:: EXERCISE INSTRUCTIONS ::
All lines in the records below with the word "dimensions" must be returned.

[Dataset entries]
"""
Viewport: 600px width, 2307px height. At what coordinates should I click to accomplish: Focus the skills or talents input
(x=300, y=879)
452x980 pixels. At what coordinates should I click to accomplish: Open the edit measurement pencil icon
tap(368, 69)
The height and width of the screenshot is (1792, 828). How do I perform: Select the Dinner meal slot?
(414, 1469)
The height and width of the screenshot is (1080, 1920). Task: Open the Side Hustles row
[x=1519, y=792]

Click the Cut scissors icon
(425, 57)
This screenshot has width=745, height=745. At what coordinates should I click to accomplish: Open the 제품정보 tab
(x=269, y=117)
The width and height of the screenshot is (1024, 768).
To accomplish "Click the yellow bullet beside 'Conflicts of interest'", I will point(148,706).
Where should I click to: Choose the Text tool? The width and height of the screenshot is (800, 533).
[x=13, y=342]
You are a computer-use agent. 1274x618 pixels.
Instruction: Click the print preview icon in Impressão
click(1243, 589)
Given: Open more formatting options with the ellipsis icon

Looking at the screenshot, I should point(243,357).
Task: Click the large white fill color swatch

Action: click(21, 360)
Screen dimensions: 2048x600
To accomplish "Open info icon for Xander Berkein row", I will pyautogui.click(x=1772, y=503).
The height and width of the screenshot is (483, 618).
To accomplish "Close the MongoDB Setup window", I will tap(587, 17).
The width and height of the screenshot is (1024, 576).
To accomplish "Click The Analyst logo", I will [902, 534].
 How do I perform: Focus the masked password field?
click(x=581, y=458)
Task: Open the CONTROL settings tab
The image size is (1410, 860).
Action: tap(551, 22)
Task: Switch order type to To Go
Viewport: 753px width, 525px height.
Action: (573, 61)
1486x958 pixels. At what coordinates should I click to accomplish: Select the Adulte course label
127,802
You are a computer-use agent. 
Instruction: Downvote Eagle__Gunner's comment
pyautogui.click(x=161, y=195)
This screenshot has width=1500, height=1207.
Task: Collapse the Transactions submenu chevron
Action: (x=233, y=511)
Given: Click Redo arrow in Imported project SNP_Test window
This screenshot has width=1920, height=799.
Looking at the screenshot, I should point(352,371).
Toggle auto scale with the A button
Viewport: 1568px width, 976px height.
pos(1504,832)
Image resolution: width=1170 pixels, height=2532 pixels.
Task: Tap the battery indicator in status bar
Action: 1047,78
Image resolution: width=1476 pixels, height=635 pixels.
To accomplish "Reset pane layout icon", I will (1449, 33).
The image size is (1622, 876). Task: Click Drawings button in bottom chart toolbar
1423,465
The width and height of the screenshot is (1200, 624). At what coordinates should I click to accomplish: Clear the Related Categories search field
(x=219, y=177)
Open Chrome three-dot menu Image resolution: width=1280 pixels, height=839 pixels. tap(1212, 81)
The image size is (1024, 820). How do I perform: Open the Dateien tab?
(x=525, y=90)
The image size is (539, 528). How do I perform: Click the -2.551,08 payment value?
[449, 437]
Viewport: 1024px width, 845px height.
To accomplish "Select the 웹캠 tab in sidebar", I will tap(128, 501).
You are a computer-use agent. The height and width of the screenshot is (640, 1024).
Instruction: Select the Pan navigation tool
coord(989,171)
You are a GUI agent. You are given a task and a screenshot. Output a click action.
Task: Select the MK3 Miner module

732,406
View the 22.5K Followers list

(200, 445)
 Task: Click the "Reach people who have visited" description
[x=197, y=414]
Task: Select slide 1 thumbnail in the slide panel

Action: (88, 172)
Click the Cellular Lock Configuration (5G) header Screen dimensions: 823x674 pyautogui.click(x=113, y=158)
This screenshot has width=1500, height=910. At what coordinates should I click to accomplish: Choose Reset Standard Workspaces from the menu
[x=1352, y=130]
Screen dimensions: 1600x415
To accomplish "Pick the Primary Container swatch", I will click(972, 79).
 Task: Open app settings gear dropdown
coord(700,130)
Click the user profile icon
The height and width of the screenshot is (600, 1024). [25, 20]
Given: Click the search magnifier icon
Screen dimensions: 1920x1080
"""
:: TASK OUTPUT ::
Screen dimensions: 2048x600
Click the Cellular Lock Configuration (5G) header Screen dimensions: 823x674 pyautogui.click(x=113, y=158)
Screen dimensions: 1600x415
Screen dimensions: 1920x1080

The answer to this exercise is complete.